Lenders use the 10-year T-Note to determine a homebuyer’s mortgage rate. The difference between the note rate and the 10-year T-Note rate represents the lender’s risk premium. The premium accounts for potential losses due to mortgage defaults on less than 20% down payment transactions, covered by private mortgage insurance (PMI).

The current spread between the 10-year T-Note and 30-year FRM rate increased to 1.63%, above the historical difference of 1.5%. However, the long-term trend shows the spread between the two rates has remained elevated and will likely continue to remain high, indicating higher mortgage rates for homebuyers and refinancers, as well as higher lender profits. These overpriced mortgages – along with the deceleration in home sales volume since October 2015 due to excessive home pricing – are contributing to the reduction in purchase-assist originations and, as a result, the current slowdown in residential construction.

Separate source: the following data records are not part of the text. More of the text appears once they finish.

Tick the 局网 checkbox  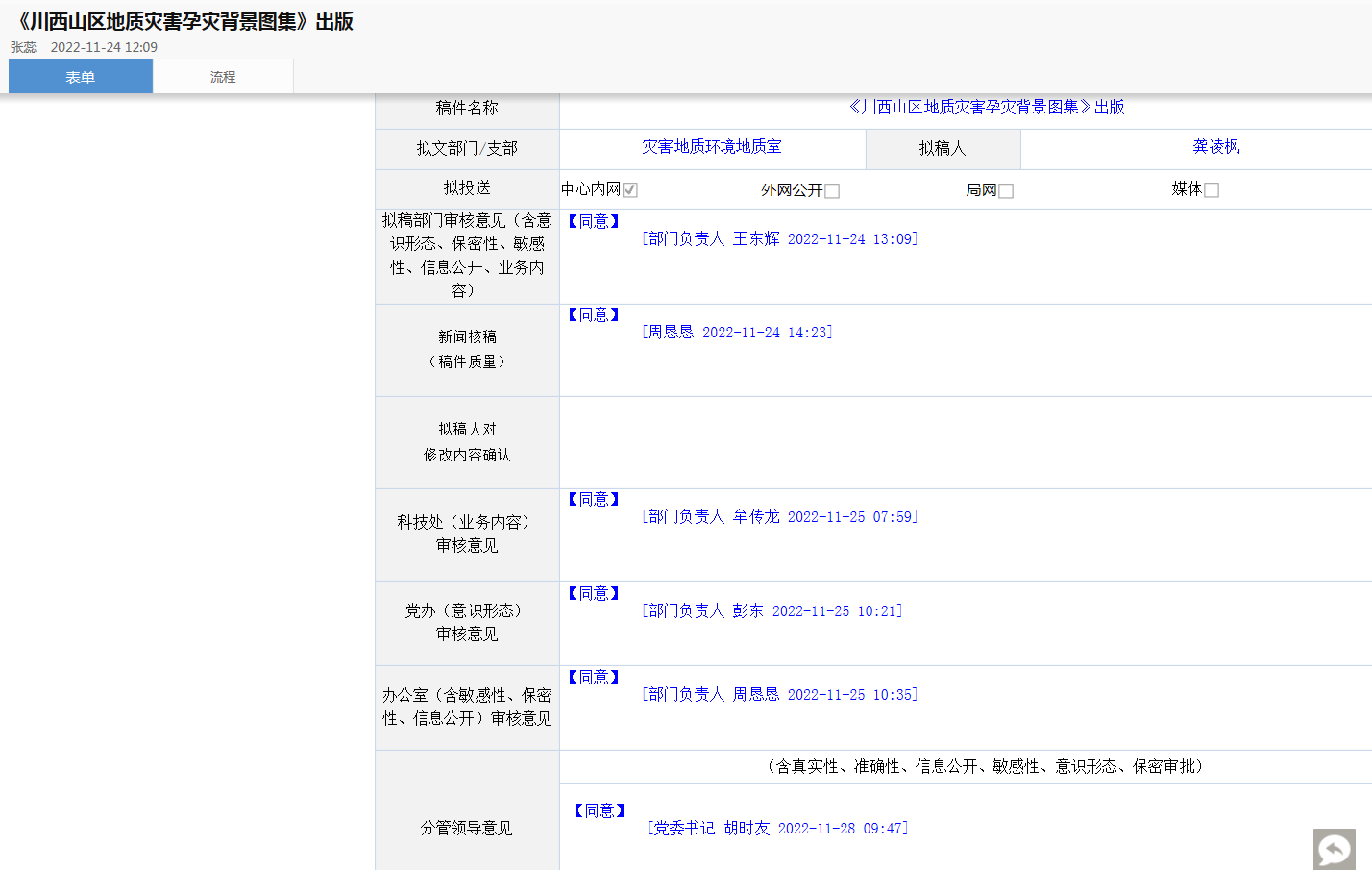[x=1006, y=191]
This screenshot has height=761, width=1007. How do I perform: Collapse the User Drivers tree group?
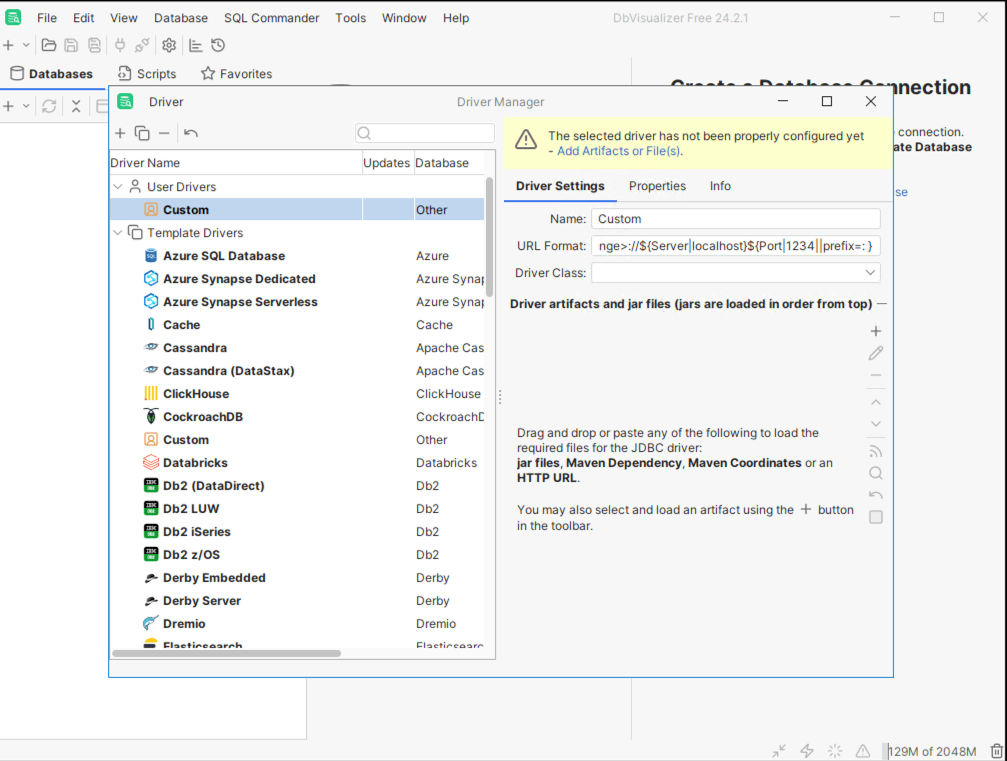pos(119,187)
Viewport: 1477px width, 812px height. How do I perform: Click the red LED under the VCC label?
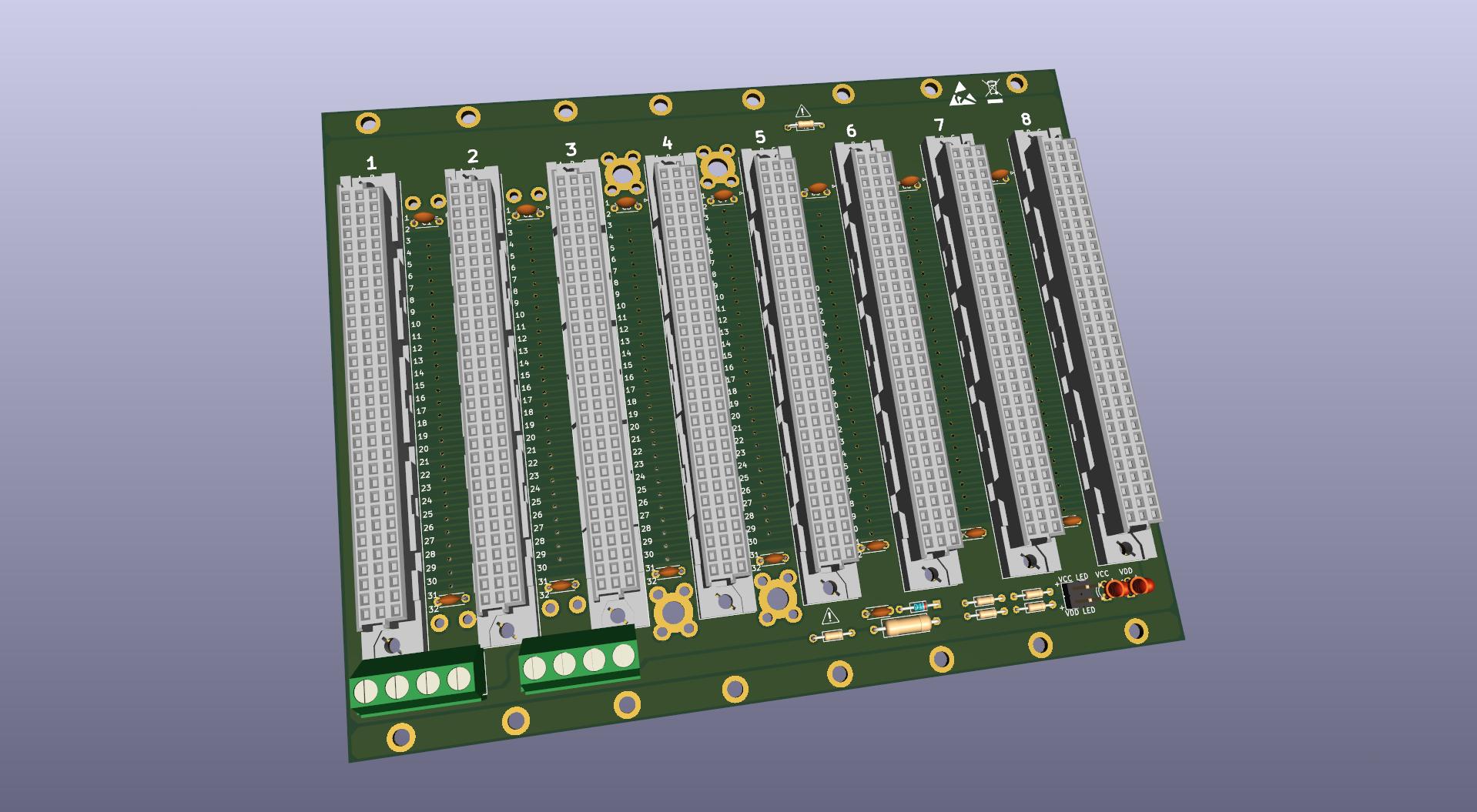pyautogui.click(x=1116, y=590)
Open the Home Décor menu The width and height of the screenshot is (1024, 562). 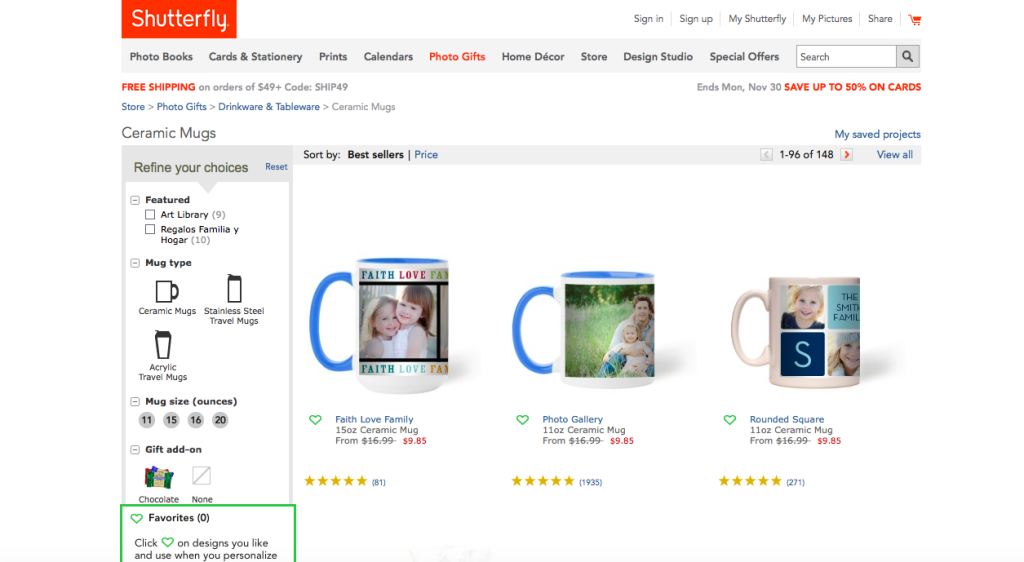point(533,57)
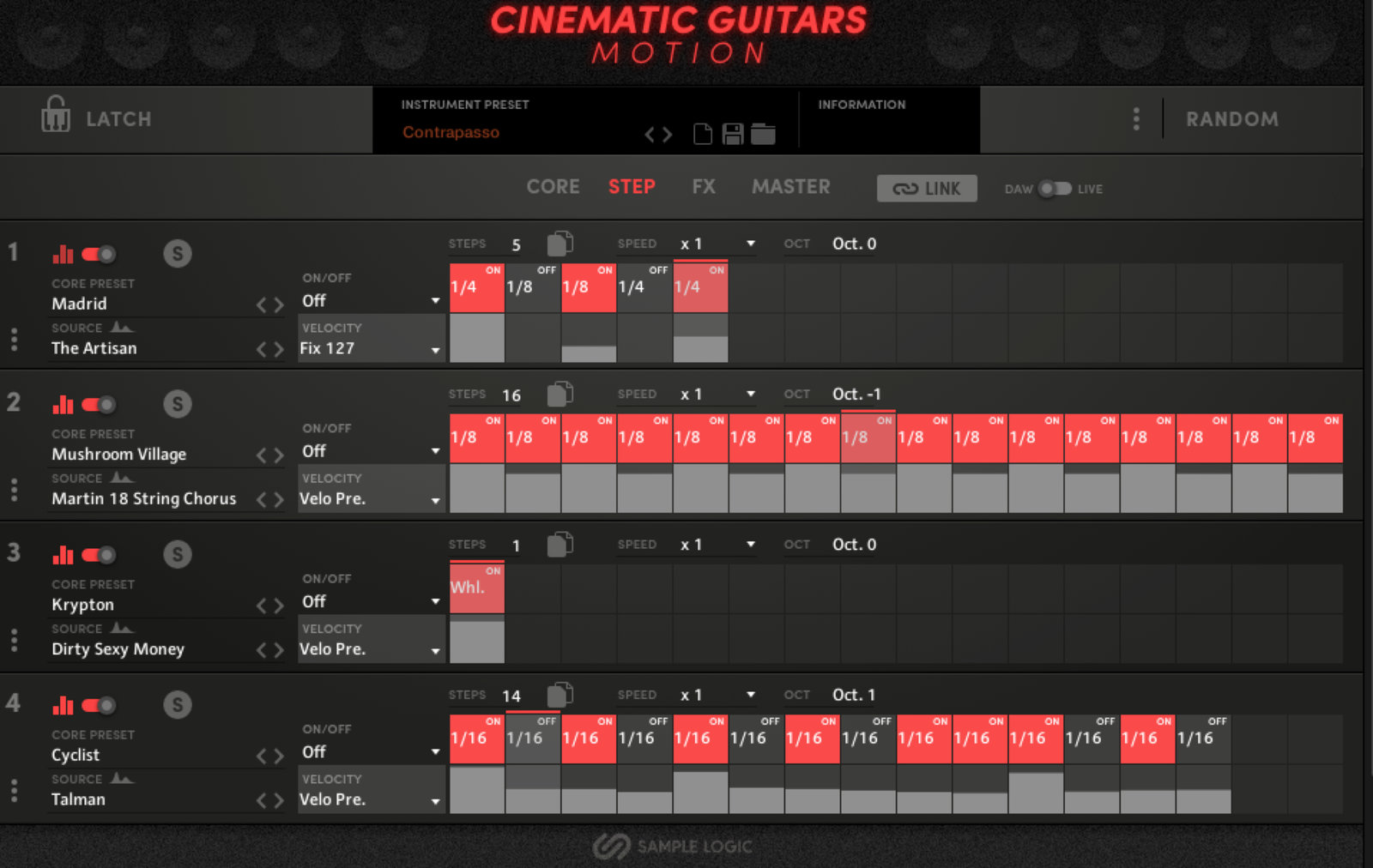Open the MASTER tab
Screen dimensions: 1373x868
point(790,187)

As of February 2017, the average rate on adjustable rate mortgages (ARMs) dropped back down to 3.16%, returning to levels seen before the recent presidential election and still above its low point of 2.49% experienced in May 2013. ARM use has gradually risen over the past year due to home prices rising faster than the rate of pay, causing buyers to take on more risk to extend their purchasing power. The Fed’s short-term interest rate hike at the end of 2015 caused ARM rates to rise proportionately – around 0.25% – and they will continue to rise with FRM rates. 

Expect mortgage rates – and payments on consumer debt for cars and housing – to now experience upward pressure from the following related economic factors:

  • a net drop in tax revenue due to tax rate reductions and privatization of government programs using tax incentives;
  • an increase in consumer demand for mortgage lending due to deregulation of mortgage lending;
  • a sharp rise in the employment rate and wages due to a congressional shift from fiscal austerity to stimulus through infrastructure and military growth;
  • a raise in demand for capital from the bond market due to greatly increased federal and private borrowing spent on new long-term government programs;
  • inflationary expectations by both the bond market and the Fed  due to expansion of government and private spending on federal programs and import trade barriers; and
  • corporate demand for money to keep pace with increased demand for goods resulting from increased government spending, tightened employment and cross-border trade restrictions.

 

Updated 03/24/2017. Original copy released 03/13/2012.

Click the link to go directly to a chart, or browse the charts by scrolling below.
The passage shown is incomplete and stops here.